In full and without alteration, print the entries.

Top of RECORDS FOR THIS TASK

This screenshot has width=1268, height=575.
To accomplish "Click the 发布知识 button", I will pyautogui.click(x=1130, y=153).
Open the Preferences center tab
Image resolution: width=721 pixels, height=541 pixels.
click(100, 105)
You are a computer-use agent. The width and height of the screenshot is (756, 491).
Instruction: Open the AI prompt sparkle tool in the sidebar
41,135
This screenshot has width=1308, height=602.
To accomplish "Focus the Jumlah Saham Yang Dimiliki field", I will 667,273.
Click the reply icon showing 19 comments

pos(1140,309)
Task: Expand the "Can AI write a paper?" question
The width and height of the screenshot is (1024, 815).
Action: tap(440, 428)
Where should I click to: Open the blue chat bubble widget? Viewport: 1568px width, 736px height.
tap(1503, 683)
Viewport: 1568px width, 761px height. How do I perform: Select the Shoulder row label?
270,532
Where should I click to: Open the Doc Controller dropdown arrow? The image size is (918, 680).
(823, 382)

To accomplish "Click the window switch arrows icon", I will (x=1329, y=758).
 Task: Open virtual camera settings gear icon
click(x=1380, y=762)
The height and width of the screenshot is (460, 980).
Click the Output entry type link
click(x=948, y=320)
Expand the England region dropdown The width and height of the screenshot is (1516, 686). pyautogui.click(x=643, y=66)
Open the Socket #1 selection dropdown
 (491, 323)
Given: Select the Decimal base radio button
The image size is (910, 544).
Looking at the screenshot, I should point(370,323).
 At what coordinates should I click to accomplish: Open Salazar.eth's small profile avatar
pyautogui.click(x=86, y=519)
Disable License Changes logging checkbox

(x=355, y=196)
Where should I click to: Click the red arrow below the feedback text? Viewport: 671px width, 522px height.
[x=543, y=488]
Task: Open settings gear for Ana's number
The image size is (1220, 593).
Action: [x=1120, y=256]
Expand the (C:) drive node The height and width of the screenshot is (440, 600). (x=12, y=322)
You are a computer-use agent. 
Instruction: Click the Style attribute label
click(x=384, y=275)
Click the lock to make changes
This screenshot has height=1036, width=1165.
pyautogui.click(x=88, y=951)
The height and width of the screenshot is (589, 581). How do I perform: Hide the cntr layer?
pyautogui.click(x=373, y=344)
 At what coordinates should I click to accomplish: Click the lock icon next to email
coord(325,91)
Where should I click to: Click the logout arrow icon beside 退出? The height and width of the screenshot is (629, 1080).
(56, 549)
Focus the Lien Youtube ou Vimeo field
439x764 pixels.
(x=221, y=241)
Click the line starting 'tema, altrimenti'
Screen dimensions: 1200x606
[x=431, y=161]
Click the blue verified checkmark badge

Bottom of RECORDS FOR THIS TASK

ANSWER SPACE
This screenshot has width=1268, height=575.
To accomplish "Click the 发布知识 button", I will pyautogui.click(x=1130, y=153).
Open the Preferences center tab
Image resolution: width=721 pixels, height=541 pixels.
click(100, 105)
You are a computer-use agent. The width and height of the screenshot is (756, 491).
Instruction: Open the AI prompt sparkle tool in the sidebar
41,135
This screenshot has width=1308, height=602.
To accomplish "Focus the Jumlah Saham Yang Dimiliki field", I will 667,273.
Click the reply icon showing 19 comments

pos(1140,309)
Task: Expand the "Can AI write a paper?" question
The width and height of the screenshot is (1024, 815).
Action: tap(440, 428)
Where should I click to: Open the blue chat bubble widget? Viewport: 1568px width, 736px height.
tap(1503, 683)
Viewport: 1568px width, 761px height. How do I perform: Select the Shoulder row label?
270,532
Where should I click to: Open the Doc Controller dropdown arrow? The image size is (918, 680).
(823, 382)

To accomplish "Click the window switch arrows icon", I will (x=1329, y=758).
 Task: Open virtual camera settings gear icon
click(x=1380, y=762)
The height and width of the screenshot is (460, 980).
Click the Output entry type link
click(x=948, y=320)
Expand the England region dropdown The width and height of the screenshot is (1516, 686). pyautogui.click(x=643, y=66)
Open the Socket #1 selection dropdown
 (491, 323)
Given: Select the Decimal base radio button
The image size is (910, 544).
Looking at the screenshot, I should point(370,323).
 At what coordinates should I click to accomplish: Open Salazar.eth's small profile avatar
pyautogui.click(x=86, y=519)
Disable License Changes logging checkbox

(x=355, y=196)
Where should I click to: Click the red arrow below the feedback text? Viewport: 671px width, 522px height.
[x=543, y=488]
Task: Open settings gear for Ana's number
The image size is (1220, 593).
Action: [x=1120, y=256]
Expand the (C:) drive node The height and width of the screenshot is (440, 600). (x=12, y=322)
You are a computer-use agent. 
Instruction: Click the Style attribute label
click(x=384, y=275)
Click the lock to make changes
This screenshot has height=1036, width=1165.
pyautogui.click(x=88, y=951)
The height and width of the screenshot is (589, 581). How do I perform: Hide the cntr layer?
pyautogui.click(x=373, y=344)
 At what coordinates should I click to accomplish: Click the lock icon next to email
coord(325,91)
Where should I click to: Click the logout arrow icon beside 退出? The height and width of the screenshot is (629, 1080).
(56, 549)
Focus the Lien Youtube ou Vimeo field
439x764 pixels.
(x=221, y=241)
Click the line starting 'tema, altrimenti'
Screen dimensions: 1200x606
[x=431, y=161]
Click the blue verified checkmark badge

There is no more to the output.